**PROBLEM:**
Copy the lines below word for word, beginning with the line that contains "The height and width of the screenshot is (698, 1280)." and continuing through the line that contains "The width and height of the screenshot is (944, 453).", and nothing else.

=== DATA PROVIDED ===

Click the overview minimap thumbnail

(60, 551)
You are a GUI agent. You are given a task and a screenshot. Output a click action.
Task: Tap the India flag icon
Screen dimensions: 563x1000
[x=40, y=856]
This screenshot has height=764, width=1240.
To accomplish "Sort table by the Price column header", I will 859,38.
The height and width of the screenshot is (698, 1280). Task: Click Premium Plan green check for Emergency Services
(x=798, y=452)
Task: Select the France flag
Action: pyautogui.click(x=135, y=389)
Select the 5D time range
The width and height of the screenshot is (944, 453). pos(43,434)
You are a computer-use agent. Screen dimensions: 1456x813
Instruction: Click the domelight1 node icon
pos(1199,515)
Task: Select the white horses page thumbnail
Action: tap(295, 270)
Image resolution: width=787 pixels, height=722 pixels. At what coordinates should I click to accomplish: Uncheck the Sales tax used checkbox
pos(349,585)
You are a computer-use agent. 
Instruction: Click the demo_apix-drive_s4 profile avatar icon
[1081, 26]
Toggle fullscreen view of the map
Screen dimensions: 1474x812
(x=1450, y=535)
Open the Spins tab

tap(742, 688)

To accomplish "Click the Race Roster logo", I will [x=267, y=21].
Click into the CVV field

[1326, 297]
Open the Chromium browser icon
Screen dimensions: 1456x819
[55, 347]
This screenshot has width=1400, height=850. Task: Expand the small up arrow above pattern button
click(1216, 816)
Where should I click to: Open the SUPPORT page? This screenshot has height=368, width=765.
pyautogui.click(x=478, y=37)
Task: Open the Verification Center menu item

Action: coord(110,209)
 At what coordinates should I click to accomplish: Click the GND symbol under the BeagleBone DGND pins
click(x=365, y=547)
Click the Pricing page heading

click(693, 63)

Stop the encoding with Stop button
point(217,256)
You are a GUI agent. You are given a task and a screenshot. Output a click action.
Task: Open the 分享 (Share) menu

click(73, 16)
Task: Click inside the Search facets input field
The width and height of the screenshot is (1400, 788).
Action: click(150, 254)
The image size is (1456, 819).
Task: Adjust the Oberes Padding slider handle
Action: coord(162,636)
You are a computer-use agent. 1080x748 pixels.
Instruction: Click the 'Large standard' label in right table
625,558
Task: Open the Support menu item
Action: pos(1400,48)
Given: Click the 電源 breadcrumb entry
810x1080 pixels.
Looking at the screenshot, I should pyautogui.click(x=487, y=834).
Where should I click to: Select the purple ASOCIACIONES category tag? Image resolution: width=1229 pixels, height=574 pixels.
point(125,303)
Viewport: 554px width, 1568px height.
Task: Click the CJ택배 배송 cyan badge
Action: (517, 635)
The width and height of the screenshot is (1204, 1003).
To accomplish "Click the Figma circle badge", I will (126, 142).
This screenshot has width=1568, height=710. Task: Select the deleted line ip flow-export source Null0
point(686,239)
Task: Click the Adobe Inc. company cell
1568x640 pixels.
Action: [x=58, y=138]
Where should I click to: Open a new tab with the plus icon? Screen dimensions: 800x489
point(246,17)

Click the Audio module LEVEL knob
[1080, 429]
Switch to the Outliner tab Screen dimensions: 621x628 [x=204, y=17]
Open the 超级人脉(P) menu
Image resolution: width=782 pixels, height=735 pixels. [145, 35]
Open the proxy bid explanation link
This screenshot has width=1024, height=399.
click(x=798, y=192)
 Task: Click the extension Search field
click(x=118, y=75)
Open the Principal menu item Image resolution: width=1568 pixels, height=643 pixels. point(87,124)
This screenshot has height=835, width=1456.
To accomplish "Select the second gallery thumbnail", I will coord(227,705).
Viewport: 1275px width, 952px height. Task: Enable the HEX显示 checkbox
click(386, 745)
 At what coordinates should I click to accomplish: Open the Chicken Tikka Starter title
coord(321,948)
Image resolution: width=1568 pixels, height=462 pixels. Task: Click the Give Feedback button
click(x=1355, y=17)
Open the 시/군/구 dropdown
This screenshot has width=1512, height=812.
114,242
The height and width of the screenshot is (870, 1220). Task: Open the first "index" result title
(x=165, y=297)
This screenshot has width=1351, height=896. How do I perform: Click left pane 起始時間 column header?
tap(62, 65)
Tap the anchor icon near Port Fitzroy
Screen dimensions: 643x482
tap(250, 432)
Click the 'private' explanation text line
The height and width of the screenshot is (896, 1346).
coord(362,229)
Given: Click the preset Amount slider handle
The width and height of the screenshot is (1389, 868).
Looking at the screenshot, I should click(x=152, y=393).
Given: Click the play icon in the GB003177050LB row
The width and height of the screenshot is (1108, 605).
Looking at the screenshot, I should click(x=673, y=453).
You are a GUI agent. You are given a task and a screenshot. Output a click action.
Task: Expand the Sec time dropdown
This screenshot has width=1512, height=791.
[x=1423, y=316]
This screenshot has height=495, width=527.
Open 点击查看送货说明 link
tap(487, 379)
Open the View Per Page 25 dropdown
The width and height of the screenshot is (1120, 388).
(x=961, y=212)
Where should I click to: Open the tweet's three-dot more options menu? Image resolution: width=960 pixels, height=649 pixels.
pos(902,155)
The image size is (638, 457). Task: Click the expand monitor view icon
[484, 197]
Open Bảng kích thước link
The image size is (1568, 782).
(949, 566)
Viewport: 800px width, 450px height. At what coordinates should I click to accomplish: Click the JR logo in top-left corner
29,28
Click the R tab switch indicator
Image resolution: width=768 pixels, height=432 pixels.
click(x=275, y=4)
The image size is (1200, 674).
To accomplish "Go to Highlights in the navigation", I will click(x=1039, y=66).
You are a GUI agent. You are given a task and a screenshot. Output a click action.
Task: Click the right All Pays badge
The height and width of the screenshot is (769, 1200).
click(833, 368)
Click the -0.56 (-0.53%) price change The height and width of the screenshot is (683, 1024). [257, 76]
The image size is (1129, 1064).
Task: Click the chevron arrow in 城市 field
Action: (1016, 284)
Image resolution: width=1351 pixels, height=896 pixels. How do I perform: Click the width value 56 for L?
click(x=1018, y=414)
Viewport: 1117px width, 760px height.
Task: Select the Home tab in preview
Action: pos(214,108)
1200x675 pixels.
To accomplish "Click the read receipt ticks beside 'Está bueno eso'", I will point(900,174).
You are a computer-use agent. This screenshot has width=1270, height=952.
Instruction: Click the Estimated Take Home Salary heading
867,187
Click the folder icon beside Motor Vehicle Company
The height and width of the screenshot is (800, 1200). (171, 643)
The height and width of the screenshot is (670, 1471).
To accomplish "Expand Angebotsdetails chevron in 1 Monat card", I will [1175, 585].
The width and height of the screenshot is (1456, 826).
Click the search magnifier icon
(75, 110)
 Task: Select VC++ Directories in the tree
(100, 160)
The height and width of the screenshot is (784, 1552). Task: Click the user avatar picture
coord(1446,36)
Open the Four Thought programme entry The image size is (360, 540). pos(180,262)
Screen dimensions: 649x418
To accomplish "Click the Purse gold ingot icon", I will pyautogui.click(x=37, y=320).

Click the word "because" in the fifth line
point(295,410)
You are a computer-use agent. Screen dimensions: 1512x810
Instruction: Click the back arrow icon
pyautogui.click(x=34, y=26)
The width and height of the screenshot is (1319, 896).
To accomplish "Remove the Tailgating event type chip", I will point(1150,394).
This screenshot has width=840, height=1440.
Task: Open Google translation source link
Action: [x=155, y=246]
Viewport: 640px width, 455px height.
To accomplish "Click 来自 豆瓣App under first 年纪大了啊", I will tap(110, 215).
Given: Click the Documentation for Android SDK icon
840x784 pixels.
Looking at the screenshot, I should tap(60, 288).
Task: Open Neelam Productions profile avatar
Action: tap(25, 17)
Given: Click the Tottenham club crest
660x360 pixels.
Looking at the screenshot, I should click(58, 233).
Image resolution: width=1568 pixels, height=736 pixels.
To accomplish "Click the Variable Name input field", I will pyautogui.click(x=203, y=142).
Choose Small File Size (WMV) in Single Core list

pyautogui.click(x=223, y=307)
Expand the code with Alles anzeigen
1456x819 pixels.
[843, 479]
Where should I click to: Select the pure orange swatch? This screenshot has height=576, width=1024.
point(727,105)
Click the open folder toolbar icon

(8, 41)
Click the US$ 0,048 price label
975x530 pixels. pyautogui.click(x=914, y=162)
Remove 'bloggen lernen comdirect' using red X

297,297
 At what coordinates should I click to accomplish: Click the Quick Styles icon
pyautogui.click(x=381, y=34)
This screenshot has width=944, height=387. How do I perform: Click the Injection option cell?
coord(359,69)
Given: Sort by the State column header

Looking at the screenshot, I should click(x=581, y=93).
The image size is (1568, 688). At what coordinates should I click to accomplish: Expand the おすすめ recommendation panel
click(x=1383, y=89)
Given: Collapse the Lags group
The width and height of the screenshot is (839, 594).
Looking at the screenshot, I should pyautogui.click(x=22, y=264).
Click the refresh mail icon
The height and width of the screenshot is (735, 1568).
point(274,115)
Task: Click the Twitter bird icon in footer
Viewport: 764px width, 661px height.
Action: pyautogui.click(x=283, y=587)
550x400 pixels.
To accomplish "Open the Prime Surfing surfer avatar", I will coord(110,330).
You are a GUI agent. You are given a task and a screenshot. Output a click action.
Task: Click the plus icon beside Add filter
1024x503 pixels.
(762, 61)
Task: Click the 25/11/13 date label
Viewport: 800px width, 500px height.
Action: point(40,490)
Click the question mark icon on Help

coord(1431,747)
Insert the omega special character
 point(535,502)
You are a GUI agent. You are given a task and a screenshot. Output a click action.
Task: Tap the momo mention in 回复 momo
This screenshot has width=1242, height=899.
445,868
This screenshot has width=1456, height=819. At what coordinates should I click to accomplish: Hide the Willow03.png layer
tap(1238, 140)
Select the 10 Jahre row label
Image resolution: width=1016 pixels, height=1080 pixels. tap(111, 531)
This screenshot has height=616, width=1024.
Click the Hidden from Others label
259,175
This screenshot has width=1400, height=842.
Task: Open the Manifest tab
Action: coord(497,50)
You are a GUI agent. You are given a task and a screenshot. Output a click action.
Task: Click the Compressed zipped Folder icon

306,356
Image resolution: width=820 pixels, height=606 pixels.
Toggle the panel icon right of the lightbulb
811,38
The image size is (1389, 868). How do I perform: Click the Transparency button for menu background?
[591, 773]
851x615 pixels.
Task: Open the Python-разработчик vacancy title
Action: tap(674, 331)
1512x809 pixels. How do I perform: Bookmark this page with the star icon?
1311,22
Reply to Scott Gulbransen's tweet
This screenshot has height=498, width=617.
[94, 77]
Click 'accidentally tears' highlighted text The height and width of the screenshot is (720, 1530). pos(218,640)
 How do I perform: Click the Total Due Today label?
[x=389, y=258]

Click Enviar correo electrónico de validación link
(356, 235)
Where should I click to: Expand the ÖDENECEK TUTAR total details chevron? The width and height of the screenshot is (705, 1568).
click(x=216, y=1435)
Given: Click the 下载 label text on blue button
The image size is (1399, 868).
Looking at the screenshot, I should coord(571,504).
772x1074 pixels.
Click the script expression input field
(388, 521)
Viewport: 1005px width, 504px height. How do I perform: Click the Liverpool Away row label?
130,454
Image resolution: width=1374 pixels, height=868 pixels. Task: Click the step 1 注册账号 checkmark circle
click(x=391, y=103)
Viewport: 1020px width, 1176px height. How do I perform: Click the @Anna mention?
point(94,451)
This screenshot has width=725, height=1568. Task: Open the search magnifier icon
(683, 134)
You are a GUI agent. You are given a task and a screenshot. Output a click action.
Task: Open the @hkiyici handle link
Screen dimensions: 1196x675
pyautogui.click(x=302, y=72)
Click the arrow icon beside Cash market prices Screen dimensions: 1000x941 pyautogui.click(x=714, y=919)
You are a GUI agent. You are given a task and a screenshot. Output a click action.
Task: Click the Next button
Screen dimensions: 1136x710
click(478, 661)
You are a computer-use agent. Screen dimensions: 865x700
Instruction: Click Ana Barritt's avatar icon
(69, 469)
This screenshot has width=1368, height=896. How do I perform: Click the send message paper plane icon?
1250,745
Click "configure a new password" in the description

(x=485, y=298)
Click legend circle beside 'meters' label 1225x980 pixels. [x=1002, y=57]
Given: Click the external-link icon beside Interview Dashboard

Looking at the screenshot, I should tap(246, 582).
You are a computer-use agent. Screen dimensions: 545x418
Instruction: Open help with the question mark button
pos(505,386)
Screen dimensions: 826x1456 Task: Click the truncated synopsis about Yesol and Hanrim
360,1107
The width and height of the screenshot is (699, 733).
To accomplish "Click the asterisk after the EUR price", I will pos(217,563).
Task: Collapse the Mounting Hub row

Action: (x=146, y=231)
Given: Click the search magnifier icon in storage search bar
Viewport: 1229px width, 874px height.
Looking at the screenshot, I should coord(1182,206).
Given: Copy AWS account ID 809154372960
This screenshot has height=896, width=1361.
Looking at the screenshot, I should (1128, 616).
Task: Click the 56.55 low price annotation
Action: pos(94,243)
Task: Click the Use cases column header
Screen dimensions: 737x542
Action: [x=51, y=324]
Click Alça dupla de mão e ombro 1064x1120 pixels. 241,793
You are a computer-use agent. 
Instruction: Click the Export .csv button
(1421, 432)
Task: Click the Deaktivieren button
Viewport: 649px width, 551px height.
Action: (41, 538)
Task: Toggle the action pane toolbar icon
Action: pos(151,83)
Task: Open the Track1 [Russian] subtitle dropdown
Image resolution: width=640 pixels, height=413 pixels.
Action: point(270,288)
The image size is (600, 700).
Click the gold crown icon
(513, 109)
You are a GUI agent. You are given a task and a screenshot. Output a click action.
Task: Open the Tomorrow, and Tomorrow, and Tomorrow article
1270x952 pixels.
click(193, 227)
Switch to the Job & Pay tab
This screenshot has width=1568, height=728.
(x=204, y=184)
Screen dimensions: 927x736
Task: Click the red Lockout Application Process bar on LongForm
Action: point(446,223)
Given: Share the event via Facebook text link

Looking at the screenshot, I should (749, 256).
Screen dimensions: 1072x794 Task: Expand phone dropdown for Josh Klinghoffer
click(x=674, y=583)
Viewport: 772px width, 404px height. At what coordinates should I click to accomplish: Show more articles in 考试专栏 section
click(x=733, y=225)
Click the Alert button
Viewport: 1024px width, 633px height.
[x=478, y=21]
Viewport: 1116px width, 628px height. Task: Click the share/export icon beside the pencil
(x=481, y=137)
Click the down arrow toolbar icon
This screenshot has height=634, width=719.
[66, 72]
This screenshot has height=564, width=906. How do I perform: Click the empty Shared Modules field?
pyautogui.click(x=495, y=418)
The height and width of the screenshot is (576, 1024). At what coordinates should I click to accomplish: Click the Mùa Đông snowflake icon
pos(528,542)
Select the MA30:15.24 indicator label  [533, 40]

===

**FINISHED TASK:**
The height and width of the screenshot is (698, 1280). Task: Click Premium Plan green check for Emergency Services
(x=798, y=452)
Task: Select the France flag
Action: pyautogui.click(x=135, y=389)
Select the 5D time range
The width and height of the screenshot is (944, 453). pos(43,434)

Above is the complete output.